Het vaste onderwerp van Van Geel is de natuur in de buurt van Groet en Castricum: de eenden, zwanen, torren, vlinders, padden, de bomen, de wind, de stilte, het water. Zijn vaste vorm is het korte gedicht. Een enkele keer legt hij een rechtstreeks verband tussen zijn onderwerp en de wereld van opinies, zoals in ‘Slaaples’:
Wie in maanlicht windstil drijvend
's nachts onthalsde zwanen slapen zag,
hij zou inzien wat het waard was
wat hij voorstaat overdag.
Maar meestal werkt hij anders, indirect. Zijn verbeelding geeft de bomen, de zee en de dieren menselijke eigenschappen. Niet dat ze ineens gaan praten, maar wat er met hen gebeurt wordt beschreven alsof het menselijke handelingen zijn: ‘roodborst die in een meter / snel nog nuances legt’. Zijn geheim is de dubbele omweg: hij registreert via de natuur wat mensen overkomen kan en hij registreert via woorden die passen bij mensengedrag wat er in de natuur valt waar te nemen. Het resultaat van deze dubbele beeldspraak is, dat de lezer het gevoel krijgt naar twee kanten met nieuwe ogen te kijken: naar de natuur en naar zichzelf.

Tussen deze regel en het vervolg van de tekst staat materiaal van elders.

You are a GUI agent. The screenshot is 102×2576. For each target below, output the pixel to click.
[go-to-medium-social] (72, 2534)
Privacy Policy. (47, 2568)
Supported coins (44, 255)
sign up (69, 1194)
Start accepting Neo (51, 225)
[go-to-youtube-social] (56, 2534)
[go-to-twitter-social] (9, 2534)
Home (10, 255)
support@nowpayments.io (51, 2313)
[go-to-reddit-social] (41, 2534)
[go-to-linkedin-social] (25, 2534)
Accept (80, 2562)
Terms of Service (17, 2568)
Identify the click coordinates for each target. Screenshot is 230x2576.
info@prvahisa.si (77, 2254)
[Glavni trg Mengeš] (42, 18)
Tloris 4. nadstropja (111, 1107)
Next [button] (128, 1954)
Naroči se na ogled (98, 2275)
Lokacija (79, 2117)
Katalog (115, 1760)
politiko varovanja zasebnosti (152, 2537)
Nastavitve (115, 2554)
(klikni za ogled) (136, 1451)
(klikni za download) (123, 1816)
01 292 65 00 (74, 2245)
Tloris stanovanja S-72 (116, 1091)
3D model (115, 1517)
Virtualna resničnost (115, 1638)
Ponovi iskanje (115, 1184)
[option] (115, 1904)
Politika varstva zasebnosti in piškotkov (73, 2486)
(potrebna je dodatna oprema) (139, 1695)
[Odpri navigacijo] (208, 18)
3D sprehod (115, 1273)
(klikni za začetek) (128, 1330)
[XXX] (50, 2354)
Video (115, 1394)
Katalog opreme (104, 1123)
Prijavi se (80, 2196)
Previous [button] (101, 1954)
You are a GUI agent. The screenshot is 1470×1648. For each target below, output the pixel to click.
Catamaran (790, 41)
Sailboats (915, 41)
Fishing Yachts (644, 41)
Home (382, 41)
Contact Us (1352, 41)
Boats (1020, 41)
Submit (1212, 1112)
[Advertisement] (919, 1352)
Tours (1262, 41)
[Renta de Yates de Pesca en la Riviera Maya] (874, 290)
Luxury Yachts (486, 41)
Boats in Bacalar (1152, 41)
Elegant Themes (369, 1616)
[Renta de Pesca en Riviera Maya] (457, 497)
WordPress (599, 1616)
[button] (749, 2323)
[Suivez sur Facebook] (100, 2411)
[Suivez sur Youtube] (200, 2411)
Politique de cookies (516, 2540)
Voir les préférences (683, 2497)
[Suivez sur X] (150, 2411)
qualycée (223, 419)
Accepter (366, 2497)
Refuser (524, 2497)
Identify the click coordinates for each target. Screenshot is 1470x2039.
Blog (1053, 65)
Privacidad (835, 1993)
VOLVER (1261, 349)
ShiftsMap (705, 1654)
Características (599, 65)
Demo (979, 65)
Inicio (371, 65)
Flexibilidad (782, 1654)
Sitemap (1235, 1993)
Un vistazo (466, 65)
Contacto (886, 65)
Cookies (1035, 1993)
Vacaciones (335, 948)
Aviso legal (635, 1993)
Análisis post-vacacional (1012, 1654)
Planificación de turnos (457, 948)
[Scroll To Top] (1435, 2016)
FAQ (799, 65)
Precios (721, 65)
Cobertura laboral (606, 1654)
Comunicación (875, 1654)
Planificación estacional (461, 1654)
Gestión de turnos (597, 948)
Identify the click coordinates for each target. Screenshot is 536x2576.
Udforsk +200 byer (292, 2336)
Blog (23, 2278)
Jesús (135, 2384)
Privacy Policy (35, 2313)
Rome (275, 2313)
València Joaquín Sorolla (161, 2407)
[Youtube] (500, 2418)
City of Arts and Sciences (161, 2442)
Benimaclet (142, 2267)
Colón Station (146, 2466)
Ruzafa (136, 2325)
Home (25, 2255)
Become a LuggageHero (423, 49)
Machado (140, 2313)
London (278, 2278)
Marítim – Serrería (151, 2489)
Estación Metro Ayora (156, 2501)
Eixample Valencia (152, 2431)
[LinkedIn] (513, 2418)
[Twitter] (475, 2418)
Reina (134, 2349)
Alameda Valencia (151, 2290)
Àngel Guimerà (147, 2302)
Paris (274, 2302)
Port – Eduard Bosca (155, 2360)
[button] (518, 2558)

Chris van Geel heeft de laatste jaren veel onheil te verduren gekregen: de dood van zijn zoon en van zijn vriend Jan Emmens, het afbranden van zijn huis in Groet, de verlamming van zijn benen in de laatste weken van zijn ziekte. Een lichtpunt was het nieuwe huis in de duinen bij Castricum, waar hij sinds kort woonde, met de bij zijn gedichten passende naam ‘'t Vogelwater’. Dat is ook de titel van het laatste gedicht in de laatste bundel:
Zwaar van zwanen rust het water
tussen oevers uit op grond.
Nu, na zijn dood, zijn alleen de gedichten nog over voor wie hem wil leren kennen. En voor wie hem kende bovendien de herinnering aan zijn gestalte, stem en handschrift en aan wat hij achterin Enkele gedichten ‘mijn gebeurtenissen’ noemde. ‘Beeldspraak is wat leeft’, heeft hij eens geschreven. Ook als wij hem op dat woord zouden geloven, blijft het toch een ander soort leven dan het zijne en het onze. Maar het is tenminste iets.